Grad’s Thesis on Medicine and Transgender Bodies Wins Multiple Awards

Grad student Alex Freeman
Graduate Alex Freeman's thesis was named first place in the New Jersey Women's and Gender Studies Consortium and received the Henry Rutgers Scholar Award and the Dorothy Hamilton Balliet Award for Outstanding Research in Women’s and Gender Studies.
Photo courtesy of Alex Freeman.

When Rutgers 2021 graduate Alex Freeman first began college, he was hoping to find an academic community where he could be anonymous, get an education and move on to the next part of his life.

Four years later, graduating with a degree from the Department of Women’s, Gender and Sexuality Studies in the School of Arts and Sciences, Freeman, who transitioned before coming to Rutgers University-New Brunswick, is out front, graduating after being recognized for a senior project he completed on medical norms facing the transgender community.

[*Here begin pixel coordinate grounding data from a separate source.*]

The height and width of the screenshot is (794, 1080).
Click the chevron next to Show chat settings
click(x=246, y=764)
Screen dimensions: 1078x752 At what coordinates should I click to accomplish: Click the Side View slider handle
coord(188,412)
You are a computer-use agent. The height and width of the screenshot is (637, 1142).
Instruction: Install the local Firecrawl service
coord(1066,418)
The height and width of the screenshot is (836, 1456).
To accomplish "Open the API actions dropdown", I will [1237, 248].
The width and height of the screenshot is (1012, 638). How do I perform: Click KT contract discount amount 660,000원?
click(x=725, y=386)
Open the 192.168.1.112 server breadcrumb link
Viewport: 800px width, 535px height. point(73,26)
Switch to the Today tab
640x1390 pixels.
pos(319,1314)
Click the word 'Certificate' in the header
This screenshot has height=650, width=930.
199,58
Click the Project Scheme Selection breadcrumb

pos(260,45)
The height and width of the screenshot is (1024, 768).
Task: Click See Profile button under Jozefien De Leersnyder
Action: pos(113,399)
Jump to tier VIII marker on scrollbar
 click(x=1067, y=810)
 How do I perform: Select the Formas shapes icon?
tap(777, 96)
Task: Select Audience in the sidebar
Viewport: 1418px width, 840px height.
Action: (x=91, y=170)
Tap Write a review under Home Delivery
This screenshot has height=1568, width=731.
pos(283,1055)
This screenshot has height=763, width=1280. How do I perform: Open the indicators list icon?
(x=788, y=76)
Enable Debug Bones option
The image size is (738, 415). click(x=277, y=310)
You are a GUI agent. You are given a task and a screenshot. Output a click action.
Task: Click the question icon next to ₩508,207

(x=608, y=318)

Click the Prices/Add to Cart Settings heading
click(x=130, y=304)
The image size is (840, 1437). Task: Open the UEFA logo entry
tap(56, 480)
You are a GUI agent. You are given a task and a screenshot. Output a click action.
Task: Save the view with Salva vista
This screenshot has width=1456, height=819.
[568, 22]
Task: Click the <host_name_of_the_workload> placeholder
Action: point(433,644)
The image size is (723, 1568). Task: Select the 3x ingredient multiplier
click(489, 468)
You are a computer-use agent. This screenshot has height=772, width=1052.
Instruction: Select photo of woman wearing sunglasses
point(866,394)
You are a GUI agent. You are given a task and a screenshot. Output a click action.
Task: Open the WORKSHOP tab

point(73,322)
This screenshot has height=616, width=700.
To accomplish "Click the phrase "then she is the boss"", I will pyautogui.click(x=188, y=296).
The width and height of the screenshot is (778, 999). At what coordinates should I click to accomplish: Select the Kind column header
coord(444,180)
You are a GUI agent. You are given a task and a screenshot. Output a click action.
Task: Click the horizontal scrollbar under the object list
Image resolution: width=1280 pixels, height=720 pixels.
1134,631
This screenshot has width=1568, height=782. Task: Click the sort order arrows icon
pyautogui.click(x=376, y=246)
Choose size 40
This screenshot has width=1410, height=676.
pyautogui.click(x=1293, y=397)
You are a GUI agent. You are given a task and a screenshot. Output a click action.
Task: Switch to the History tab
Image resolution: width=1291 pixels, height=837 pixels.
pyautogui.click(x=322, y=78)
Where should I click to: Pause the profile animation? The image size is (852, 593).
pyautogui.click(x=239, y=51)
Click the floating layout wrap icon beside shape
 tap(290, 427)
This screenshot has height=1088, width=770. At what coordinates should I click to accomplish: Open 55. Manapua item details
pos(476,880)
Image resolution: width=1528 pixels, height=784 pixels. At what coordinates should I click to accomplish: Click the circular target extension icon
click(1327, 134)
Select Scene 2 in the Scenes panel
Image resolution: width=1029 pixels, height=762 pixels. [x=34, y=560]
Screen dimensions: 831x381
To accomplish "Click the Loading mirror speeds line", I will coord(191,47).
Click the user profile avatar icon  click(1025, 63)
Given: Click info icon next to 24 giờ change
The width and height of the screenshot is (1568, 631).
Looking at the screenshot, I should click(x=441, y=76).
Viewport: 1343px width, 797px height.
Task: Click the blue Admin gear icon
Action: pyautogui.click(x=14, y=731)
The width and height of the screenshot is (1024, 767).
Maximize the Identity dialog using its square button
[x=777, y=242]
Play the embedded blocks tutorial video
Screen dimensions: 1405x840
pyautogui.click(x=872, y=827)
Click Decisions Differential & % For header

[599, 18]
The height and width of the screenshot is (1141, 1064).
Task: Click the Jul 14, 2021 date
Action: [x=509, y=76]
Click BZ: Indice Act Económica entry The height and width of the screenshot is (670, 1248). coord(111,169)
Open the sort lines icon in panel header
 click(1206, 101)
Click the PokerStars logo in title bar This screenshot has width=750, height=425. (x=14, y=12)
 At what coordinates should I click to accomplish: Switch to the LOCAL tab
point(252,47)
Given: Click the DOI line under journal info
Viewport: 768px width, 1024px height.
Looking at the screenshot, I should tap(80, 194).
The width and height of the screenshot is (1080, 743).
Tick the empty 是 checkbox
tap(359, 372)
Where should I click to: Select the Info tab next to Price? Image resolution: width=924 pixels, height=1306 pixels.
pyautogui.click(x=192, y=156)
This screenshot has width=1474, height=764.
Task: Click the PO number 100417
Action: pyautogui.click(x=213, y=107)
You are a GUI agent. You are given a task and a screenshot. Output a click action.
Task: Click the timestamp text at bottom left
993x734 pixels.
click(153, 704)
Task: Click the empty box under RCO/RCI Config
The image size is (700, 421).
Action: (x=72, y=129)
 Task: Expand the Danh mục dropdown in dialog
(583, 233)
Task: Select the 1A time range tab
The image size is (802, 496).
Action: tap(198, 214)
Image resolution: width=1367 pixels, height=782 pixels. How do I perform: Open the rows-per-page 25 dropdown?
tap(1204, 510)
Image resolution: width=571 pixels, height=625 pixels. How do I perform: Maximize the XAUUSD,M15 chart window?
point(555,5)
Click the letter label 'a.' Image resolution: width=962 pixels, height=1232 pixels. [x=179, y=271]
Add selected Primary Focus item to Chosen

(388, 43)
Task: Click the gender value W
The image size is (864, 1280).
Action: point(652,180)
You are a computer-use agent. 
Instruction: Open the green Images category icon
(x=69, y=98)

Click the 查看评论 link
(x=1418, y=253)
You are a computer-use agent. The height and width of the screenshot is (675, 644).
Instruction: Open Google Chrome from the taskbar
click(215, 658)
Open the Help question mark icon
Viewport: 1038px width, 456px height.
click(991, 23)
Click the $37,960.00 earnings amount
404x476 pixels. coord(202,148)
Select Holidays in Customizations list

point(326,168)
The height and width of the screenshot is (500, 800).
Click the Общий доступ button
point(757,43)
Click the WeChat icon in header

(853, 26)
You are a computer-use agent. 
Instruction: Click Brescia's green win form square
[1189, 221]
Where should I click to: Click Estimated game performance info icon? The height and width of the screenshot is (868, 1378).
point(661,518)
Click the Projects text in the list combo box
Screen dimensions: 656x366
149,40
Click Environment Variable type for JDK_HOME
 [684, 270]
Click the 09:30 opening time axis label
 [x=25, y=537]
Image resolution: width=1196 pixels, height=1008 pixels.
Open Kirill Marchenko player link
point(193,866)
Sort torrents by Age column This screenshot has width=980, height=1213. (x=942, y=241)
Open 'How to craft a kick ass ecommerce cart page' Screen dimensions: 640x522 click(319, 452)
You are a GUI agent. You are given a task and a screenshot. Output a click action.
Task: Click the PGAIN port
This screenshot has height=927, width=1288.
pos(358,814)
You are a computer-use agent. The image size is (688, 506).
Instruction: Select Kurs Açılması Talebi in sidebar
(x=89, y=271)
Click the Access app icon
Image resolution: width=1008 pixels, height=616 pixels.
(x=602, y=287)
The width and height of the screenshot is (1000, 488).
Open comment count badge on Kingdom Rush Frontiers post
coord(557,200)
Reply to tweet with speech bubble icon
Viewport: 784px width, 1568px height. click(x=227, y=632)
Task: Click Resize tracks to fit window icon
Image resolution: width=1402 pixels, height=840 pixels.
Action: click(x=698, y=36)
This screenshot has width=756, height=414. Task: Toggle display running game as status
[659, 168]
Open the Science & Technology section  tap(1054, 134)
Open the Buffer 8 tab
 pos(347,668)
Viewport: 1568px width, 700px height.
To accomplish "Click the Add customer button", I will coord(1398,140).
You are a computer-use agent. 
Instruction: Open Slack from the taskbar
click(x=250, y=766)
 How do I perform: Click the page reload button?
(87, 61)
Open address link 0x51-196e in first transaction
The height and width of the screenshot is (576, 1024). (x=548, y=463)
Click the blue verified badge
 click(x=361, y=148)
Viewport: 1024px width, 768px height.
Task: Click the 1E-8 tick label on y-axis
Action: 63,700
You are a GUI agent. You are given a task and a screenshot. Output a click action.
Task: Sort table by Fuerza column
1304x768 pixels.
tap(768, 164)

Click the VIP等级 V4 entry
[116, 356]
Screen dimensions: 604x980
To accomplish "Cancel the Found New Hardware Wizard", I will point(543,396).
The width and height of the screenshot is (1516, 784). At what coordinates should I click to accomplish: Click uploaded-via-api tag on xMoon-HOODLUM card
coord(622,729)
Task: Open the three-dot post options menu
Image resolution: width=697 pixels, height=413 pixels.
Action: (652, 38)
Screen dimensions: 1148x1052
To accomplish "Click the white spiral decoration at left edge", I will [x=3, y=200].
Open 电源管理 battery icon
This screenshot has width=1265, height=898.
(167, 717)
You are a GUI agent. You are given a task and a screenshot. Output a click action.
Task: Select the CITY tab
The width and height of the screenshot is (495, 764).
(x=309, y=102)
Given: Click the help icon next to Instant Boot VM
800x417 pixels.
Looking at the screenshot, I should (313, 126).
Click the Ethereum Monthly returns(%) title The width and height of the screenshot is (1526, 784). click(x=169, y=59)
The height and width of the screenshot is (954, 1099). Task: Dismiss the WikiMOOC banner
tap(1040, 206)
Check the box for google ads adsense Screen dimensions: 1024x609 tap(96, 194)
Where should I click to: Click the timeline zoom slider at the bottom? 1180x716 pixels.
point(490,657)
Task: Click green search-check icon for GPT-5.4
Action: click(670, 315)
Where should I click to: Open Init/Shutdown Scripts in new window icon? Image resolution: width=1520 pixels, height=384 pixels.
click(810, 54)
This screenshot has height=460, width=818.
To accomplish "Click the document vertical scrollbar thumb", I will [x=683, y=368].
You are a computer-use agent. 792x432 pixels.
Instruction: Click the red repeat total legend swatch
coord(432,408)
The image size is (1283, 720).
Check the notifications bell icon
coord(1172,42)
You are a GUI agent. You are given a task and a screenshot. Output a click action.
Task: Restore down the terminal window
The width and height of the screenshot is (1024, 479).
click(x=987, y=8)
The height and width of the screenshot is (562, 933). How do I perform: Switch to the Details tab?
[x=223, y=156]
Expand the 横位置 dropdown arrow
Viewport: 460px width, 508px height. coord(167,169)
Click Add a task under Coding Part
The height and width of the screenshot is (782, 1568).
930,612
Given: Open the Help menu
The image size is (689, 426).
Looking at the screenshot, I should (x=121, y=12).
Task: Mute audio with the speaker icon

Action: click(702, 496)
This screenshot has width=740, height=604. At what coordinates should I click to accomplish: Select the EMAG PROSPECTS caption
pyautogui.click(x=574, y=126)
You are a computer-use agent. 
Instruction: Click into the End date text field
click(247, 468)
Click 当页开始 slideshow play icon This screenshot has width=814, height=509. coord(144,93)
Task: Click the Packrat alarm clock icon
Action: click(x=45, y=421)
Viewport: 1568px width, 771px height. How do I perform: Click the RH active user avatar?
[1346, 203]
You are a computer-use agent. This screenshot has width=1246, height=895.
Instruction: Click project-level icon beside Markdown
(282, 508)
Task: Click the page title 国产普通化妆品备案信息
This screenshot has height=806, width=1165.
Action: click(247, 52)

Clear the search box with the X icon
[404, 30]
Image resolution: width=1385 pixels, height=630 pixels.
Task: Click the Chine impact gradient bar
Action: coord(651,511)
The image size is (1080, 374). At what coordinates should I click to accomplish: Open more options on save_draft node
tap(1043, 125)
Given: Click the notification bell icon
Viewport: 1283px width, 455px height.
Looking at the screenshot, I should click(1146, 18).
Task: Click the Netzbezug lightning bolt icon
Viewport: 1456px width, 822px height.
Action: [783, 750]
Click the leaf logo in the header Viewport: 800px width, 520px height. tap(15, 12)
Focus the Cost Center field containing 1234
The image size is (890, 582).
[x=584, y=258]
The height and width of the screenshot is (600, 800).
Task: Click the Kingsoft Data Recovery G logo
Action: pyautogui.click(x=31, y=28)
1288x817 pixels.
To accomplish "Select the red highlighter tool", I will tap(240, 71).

“I was really interested in the idea of visible transness and visible queerness,” said Freeman, who was named first place in the New Jersey Women's and Gender Studies Consortium and received the Henry Rutgers Scholar Award and the Dorothy Hamilton Balliet Award for Outstanding Research in Women’s and Gender Studies. 

Coming to Rutgers after he transitioned gave Freeman the space to move freely in a big academic environment while also providing him the chance to find a place where he felt comfortable.

“I knew I wanted something where I could kind of get lost in a sea of people a little bit but that also had a lot of opportunities. It was the perfect mix,” Freeman said.

When Freeman first got to Rutgers, he did not know what direction he would take until he found a course that piqued his interest: Introduction to Gender, Race, and Sexuality (formerly Women, Culture, and Society).

“There were only five of us in that class. It was unlike any high school experience I had,” he said. “The space was open for us to talk about different issues and after that class, I declared my major.”

Commencement 2021
Rutgers Today will be profiling some of our outstanding grads throughout the spring. Meet the Class of 2021 and read about the challenges they overcame.

For his senior award-winning thesis, Kyla Schuller, undergraduate director, helped Freeman develop his ideas around visible queerness for his project. Schuller says, “He shows how trans people access medicine on their own terms, revealing their agency and even creativity. It is a terrific project, much needed in this moment as many voices still loudly insist that trans people are mere dupes of gender and medicine.”

The medical connection came from his experiences as a trans person in doctors’ offices and other health care facilities.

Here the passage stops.